Si tratta di vere e proprie mini-versioni digitali di un quotidiano costruito su misura, e figurano tra i prodotti di maggior successo della redazione negli ultimi anni, con un ampio e fedele pubblico. Sfruttano la tecnologia disponibile e la valutazione redazionale per spiegare il mondo ai lettori con un ritmo che corrisponde al loro modello di vita. Questi nuovi formati incoraggiano i giornalisti a usare una scrittura più colloquiale e meno istituzionale. Tra le caratteristiche principali di questo nuovo stile va sicuramente annoverato un maggiore uso della prima persona. Rivolgersi al lettore in tono più diretto e confidenziale crea coinvolgimento, anche in un giornale di grande rigore e tradizione come il NYT.
Ridefinire il successo di una storia
L’editoria digitale, fino a oggi, ha sempre dovuto inevitabilmente cedere alle lusinghe del clickbait, di contenuti cioè creati ad hoc per aumentare il numero di visite.
Un metro di giudizio inevitabile per valutare il successo di un articolo? Non necessariamente secondo il NYT, che vorrebbe infatti ridefinire questo concetto.
Attraverso una approfondita analisi del pubblico, la redazione sta provando a creare una metrica più sofisticata rispetto a quella delle sole pagine visualizzate, che consenta di misurare il valore di un pezzo in base alla sua capacità di attirare i lettori e trattenere gli abbonati.
Le storie di maggior successo e valore spesso non sono quelle che vantano il maggior numero di visualizzazioni, nonostante la diffusa convinzione.
Un articolo con poche migliaia di visualizzazioni, ma che fa sentire il lettore parte di un rapporto, all’interno di una storia che non può trovare da nessun’altra parte, è più prezioso di un pezzo divertente che viene diffuso viralmente, ma produce pochi abbonati.
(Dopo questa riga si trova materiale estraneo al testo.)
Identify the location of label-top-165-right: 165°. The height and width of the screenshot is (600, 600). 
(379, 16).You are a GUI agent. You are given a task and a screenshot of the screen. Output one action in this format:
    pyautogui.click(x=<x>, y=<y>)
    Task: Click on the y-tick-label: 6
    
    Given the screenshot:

L’ideale sarebbe poter utilizzare un mix di misure qualitative e quantitative per decidere i temi da sviluppare, ma trovare un equilibrio è difficile.
Se da un lato, sottolineano gli autori del report, non si vuole equiparare il numero di visualizzazioni al valore giornalistico, dall’altro non si può nemmeno tornare ai giorni in cui si era convinti dell’eccellenza di un pezzo per la semplice ragione che era apparso sul New York Times.
La chiusura del rapporto suona come un monito che vale per chiunque si occupi oggi di editoria digitale: “Il compito della direzione del Times è più arduo di quello affrontato dalle precedenti generazioni, a causa della portata della rivoluzione digitale. Eppure la sfida fondamentale rimane la stessa. Dobbiamo essere fermi con i nostri valori e creativi nella loro realizzazione. Dobbiamo agire con urgenza”.